- La víctima más reciente es Fernando Soto Munguía, el chofer de la pipa que explotó con 49.000 litros de gas propano
La cifra de personas fallecidas que ocasionó la explosión de una pipa de gas en la alcaldía Iztapalapa aumentó a 20. La muerte más reciente registrada es la del chofer, Fernando Soto Munguía.
Esto, de acuerdo con reportes de la Secretaría de Salud Pública de la Ciudad de México, la cual informó sobre el deceso de tres heridos más, entre ellos Eduardo Romero, ocurridos durante la noche del martes. Aún hay 31 heridos hospitalizados, mientras que otras 33 personas fueron dados de alta.
El conductor se encontraba en el Hospital de Traumatología “Dr. Victoriano de la Fuente Narváez”. Falleció a los 34 años.
La explosión, de las más graves de la última década en la Ciudad de México, ocurrió el pasado 10 de septiembre en el puente de La Concordia, cerca de los límites de Ciudad de México con Nezahualcóyotl, en el Estado de México, y en la salida hacia Puebla.

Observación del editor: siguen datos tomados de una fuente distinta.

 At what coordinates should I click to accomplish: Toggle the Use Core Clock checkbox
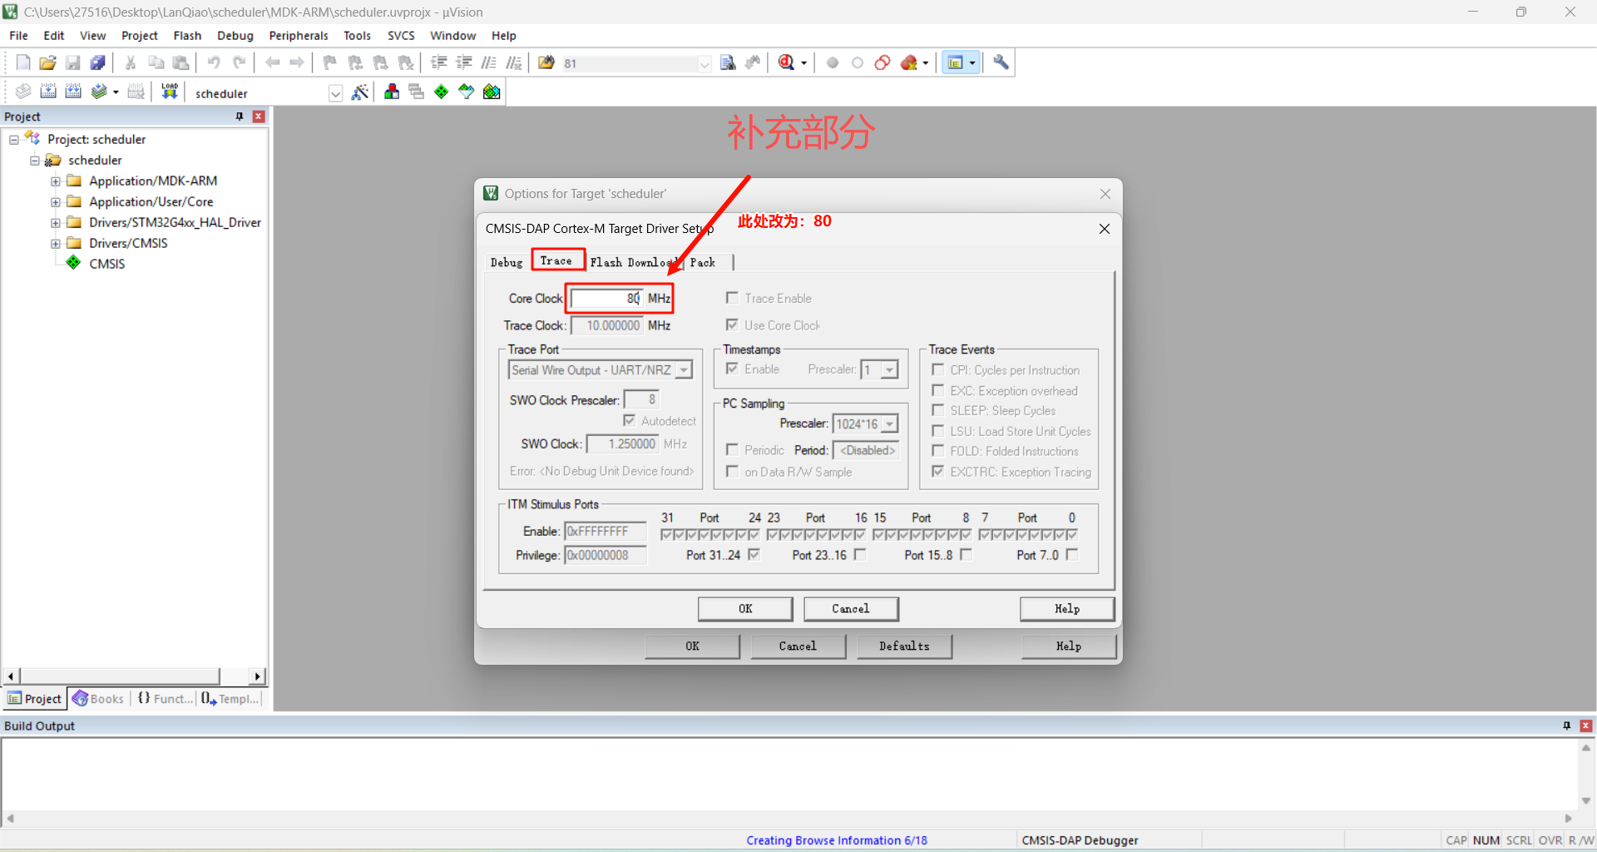pyautogui.click(x=733, y=324)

Según el primer informe de la Fiscalía capitalina, el accidente ocurrió cuando un “objeto sólido” golpeó el tanque de gas de la pipa y rompió la cubierta, lo que derivó en la fuga de gas y su posterior ignición.

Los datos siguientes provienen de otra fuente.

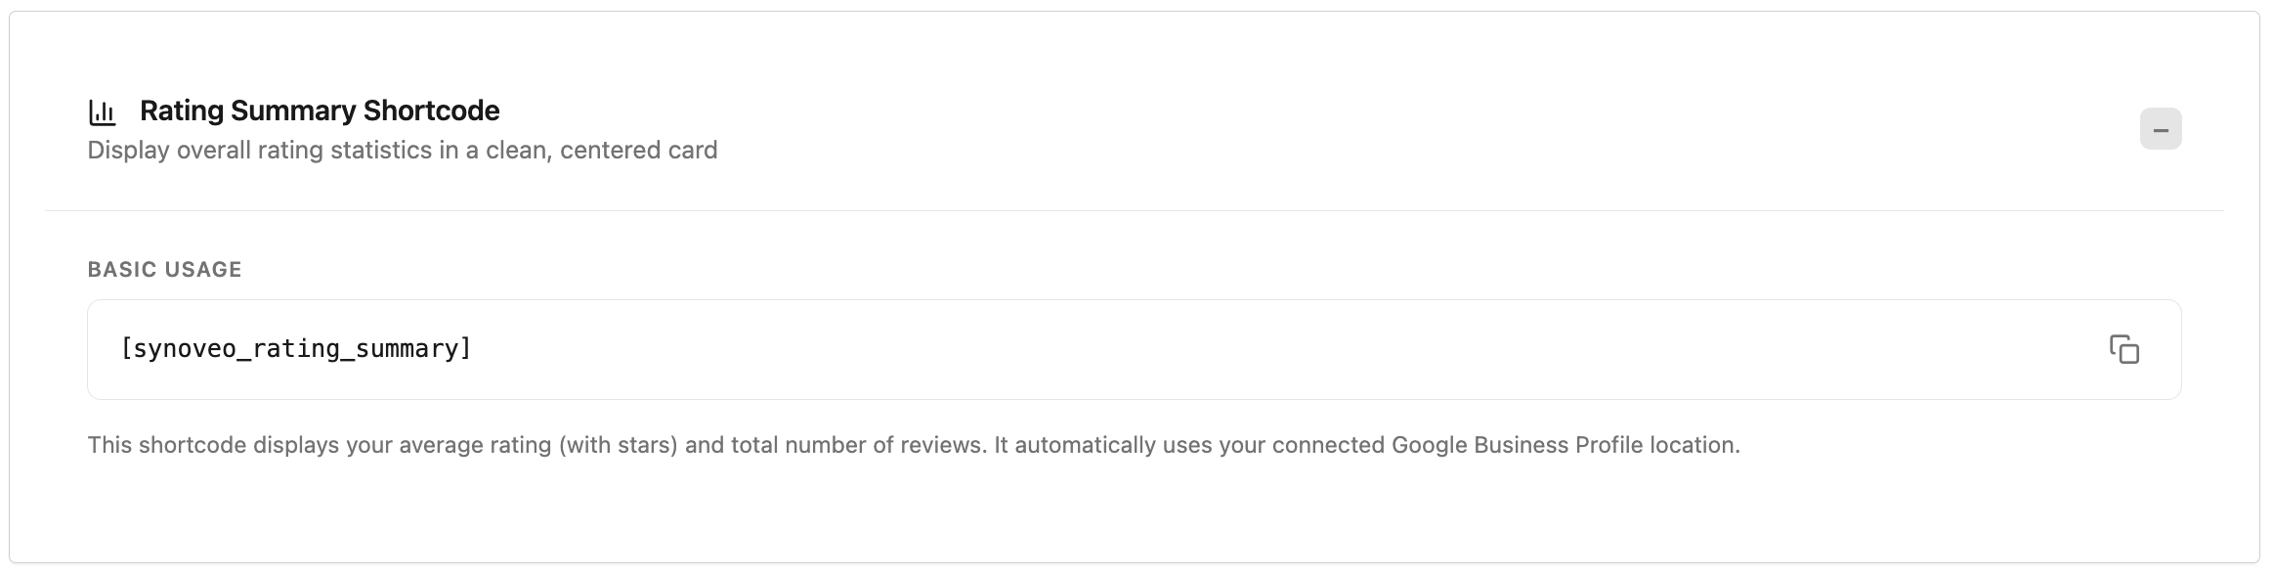The width and height of the screenshot is (2273, 575).
Task: Click the [synoveo_rating_summary] shortcode text
Action: (296, 349)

En la última conferencia de prensa que ofreció la Jefatura de Gobierno sobre el tema, la fiscal Bertha María Alcalde informó que la hipótesis más fuerte sobre las causas de la explosión apunta hacia el exceso de velocidad.
Detalló que las investigaciones avanzan por esa vía, aunque se mantienen otras abiertas; por ello, el conductor de la pipa, quien sobrevivía en estado crítico, se encontraba en calidad de detenido y estaba custodiado, pero finalmente murió.

Tras el última reporte y la confirmación de 20 muertos, vislumbra una tendencia de aumento en las muertes desde que se volcó la pipa, hace casi una semana. Algunas de las personas todavía hospitalizadas tienen quemaduras en hasta el 90% del cuerpo.
En las fuertes imágenes capturadas por transeúntes y testigos del siniestro, que son virales en las redes sociales, se pueden observar las llamas, que alcanzaron más de 30 metros.
Tras el impresionante incidente, vecinos y conductores denunciaron el mal estado del pavimento en la zona donde se volcó la pipa; acusaron que está lleno de baches y hoyos que pudieron provocar el siniestro. La jefa de Gobierno, Clara Brugada negó esa hipótesis.
Mientras autoridades indagan sobre las causas y deslindan responsabilidades, el accidente ha puesto en la agenda pública el debate sobre el transporte de materiales peligrosos en horarios de alto tráfico vehicular y en zonas con alta densidad poblacional.
Por ello, la jefa de Gobierno sugirió la creación de un protocolo sobre qué tipo de mercancía puede transitar por las calles de la ciudad y de qué manera; en tanto, la presidenta, Claudia Sheinbaum, respaldó la idea de revisar esos reglamentos.